Miners and irreverent land-grabbers are now targeting sacred forests across the country, a new report confirms.
Elders in communities where parts of sacred shrines have been grabbed say they are unable to commune with their their gods anymore.
"Sacred natural sites and community governing systems bring to the fore the true meaning of sustainable relationship with earth. Wisdom shows that immoral behavior with the earth does not spare communities and culture," says Nnimmo Bassey, the co-ordinator of Oilwatch International, which monitors activities of oil companies across the world.
The report, Recognising Sacred Natural Sites and Territories in Kenya, shows that thousands of acres of sacred forests are being grabbed or misused due to weak laws and diminishing interest in traditions.
"As the younger generations lose respect and interest in their traditions due to western education, so the traditional knowledge about sacred natural sites is lost before it is transferred to the younger generation," says the report authored by Adan Hussein for conservation groups, Institute for Culture and Ecology (Kenya), Africa Biodiversity Network and the Gaia Foundation.
Prospectors and miners are now taking advantage of this disinterest to enter the sacred sites for logging and mining.
The report, released in Nairobi last week, now calls for enforcement of existing laws on communal land ownership and for MPs to draft new laws to enforce community governance of their sacred forests and sites.
"There is need to embolden the existing laws to recognise and support the rights and responsibilities of communities to govern and protect their Sacred Natural Sites and Territories on their own terms according to their customary governance systems," says Hussein.
Some of the areas affected are Karima Forest in Othaya, Mijikenda's Kaya Forest, Gitune Forest, the Akamba community's Mathembo and Kivaa Hill.
Forty sites of the Kaya forests have so far been gazetted for protection by the National Museums of Kenya.
"People destroying our forests and sacred natural sites are inspired by their stupidity and not their intelligence," says an elder from Kivaa, Munguti Kavivya.
In the former Eastern and Coastal provinces, mining and extractive industries also pose grave danger to the existence of these sites, the report says. The massive discovery of coal and rare earth minerals in these regions is most likely reason that will entice the local communities to give away their prized possession, it adds.
"Misinformation to the public by unscrupulous leaders at the behest of investors will most likely undermine community efforts to retain these sites," says the report.
However, sacred sites and territories are still viewed as the cog to upholding moral values, socio-cultural and governance practices in many indigenous communities.
"They are the hearts of the local communities," said Munguti.
"Earth jurisprudence is a living culture and puts life into otherwise dry concepts, "Ng'ang'a Thiong'o, an earth law advocate, Porini Association Kenya, says.
Indigenous and local communities revere and awe such sites and they remain a source of healthy indigenous food crops.
In contrast, modernisation has become a pseudonym for their distraction by those with less emotional attachment to them, the report says.
There also fears factories set up in these regions will require land for expansion, consistent supply of water and wood, and may turn to these sites.
The urgency for conservation of these sites is compounded by existing competition for socio-economic needs satisfaction.
The existing laws are intertwined in the constitution's provision on environmental conservation and management, and so inadvertently are overlooked.
Hussein says laws that need to be reviewed include the National Museums and Heritage Act 2006, Forests Act 2005, the Forest Rules 2009, the Environmental Management and Coordination Act 1999 and Environmental Management and Coordination Regulations 2006.
However, the conservationists say it is not all gloom.
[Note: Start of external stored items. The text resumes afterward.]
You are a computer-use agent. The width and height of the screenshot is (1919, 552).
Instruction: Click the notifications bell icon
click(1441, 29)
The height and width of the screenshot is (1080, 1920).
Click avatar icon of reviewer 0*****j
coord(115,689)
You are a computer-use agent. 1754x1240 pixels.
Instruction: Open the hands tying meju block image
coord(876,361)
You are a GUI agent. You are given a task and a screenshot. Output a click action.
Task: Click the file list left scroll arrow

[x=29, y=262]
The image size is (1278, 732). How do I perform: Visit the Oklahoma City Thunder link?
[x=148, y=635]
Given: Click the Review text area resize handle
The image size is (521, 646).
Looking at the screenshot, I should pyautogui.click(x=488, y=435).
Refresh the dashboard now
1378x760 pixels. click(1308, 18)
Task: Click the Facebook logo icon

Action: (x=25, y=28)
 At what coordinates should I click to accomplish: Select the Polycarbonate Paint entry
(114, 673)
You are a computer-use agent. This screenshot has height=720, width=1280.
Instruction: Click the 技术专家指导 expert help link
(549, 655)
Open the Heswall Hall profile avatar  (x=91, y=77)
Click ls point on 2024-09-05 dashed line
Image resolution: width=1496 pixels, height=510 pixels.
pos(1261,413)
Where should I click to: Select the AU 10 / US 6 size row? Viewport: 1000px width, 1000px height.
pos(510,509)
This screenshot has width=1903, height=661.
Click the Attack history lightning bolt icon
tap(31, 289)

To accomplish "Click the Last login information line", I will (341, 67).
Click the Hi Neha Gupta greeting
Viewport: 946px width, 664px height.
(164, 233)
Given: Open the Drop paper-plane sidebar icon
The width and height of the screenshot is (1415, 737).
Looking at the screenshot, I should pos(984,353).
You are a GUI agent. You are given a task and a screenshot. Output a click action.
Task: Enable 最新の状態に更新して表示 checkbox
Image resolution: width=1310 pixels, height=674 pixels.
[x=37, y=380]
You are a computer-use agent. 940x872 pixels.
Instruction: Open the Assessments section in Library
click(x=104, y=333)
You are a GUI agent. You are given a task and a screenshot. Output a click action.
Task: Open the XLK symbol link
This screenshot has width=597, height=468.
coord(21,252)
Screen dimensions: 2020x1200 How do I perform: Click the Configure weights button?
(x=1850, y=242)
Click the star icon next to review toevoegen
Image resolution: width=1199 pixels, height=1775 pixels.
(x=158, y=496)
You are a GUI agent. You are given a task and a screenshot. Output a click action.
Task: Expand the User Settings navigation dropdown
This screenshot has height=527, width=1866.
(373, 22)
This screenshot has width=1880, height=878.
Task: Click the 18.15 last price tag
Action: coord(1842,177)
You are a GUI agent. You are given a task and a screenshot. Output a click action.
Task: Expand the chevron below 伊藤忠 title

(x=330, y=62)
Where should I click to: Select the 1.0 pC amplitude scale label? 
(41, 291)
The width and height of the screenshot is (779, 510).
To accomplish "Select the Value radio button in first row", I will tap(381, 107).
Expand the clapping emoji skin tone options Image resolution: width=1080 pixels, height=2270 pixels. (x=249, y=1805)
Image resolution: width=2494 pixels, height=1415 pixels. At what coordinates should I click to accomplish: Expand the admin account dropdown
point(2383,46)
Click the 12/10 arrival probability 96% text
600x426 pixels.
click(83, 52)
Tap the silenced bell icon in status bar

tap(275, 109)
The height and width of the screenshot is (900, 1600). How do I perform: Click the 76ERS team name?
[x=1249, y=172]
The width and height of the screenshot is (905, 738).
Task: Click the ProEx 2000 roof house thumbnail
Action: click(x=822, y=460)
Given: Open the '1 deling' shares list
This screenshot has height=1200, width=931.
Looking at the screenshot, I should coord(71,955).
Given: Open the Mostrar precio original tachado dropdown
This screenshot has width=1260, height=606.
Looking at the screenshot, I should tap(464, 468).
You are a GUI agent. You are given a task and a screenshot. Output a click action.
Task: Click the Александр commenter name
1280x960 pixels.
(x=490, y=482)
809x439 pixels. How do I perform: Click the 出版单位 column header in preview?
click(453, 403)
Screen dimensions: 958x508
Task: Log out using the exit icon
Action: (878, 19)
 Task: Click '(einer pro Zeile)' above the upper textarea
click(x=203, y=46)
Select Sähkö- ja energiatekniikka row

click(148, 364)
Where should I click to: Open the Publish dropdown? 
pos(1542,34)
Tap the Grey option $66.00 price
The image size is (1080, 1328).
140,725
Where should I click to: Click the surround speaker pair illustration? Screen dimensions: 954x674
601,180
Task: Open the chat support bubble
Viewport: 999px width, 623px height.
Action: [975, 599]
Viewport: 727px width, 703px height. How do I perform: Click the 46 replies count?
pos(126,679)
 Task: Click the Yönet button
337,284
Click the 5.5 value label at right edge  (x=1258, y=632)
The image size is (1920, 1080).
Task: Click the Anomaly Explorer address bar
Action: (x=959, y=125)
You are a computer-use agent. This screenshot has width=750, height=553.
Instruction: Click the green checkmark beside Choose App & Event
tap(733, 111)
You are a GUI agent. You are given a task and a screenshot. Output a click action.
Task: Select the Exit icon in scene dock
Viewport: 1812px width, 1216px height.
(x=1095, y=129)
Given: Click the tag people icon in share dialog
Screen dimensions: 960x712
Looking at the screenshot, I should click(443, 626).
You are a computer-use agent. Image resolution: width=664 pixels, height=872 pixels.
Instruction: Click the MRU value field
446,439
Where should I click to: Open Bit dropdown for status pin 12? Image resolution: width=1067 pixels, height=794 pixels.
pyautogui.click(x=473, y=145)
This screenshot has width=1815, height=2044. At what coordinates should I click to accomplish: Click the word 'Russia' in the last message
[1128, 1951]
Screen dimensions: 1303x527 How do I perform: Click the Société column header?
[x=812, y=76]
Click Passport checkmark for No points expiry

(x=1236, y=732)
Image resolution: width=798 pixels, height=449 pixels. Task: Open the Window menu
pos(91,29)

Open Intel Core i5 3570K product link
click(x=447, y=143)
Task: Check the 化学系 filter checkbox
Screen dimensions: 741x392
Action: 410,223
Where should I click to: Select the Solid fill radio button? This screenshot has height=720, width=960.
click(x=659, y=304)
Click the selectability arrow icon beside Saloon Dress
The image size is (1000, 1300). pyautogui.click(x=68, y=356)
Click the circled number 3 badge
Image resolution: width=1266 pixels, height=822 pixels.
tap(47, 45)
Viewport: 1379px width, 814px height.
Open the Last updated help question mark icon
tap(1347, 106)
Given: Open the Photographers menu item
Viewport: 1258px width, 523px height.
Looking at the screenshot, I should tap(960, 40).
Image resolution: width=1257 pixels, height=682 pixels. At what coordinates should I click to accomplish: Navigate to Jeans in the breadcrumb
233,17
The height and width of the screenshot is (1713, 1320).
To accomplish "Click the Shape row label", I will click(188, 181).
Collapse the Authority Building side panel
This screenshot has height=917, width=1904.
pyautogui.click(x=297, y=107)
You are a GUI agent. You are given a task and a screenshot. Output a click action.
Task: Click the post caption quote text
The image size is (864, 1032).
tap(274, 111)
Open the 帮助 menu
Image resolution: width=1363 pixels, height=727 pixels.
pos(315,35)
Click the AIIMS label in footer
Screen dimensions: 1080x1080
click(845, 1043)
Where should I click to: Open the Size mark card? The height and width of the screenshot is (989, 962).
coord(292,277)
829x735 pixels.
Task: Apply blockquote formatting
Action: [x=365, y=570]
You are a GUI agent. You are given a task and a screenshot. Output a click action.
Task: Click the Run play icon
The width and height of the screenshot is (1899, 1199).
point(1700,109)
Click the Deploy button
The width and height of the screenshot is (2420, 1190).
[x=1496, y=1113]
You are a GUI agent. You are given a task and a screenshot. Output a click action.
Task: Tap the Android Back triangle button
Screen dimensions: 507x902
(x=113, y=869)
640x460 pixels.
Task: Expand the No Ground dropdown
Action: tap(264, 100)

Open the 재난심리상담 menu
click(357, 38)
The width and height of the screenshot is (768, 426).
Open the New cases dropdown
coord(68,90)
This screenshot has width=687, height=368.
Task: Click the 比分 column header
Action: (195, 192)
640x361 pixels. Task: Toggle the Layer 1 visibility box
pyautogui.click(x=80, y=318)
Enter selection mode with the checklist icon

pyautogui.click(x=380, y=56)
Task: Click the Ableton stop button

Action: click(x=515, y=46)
They are now empowering the local community customary governance of sacred sites and territories.
Both the national and county governments must work towards inclusion of the council of elders in management of the environment, the report says.
For example, society pillars like the Njuri Ncheke of the Ameru, Mijikenda's Kaya Elders, and the Akamba's Kiama Kia Mia amongst many others must be allowed to enforce conservation laws, arrest such reserves' plunderers, consistently be provided with training opportunities to enhance their skills and act as the "community library."
A case study of a working initiative is the reforestation of the Kivaa sacred natural sites that has seen improved food production in a previously drought prone region.
Policies that devolve management of Sacred Sites and Territories to the county governments must also be developed, and budget reserved for it.
The report says the National Land Policy needs to address the significant threat posed by continuous economic development of land near sacred natural sites.
Review of this policy must also subsequently address the advocacy and monitoring strategies for the conservation of these key ecosystems. Furthermore, the local communities must be updated on such improvements.
Hussein says the importance of natural sacred sites cannot be overlooked.
They remain the oasis in a country that has an arid and semi-arid land cover of close to 70 per cent and increasing. If the country seeks to reduce water borne diseases such as cholera and typhoid in rural areas then it follows that sacred water sources must be preserved, he says.
The hills and mountains where our forefathers sought blessings for our communities must remain kempt for our generations, he says.
"They must regale in tales of selfless efforts to ensure that we conserved what we have for their future good."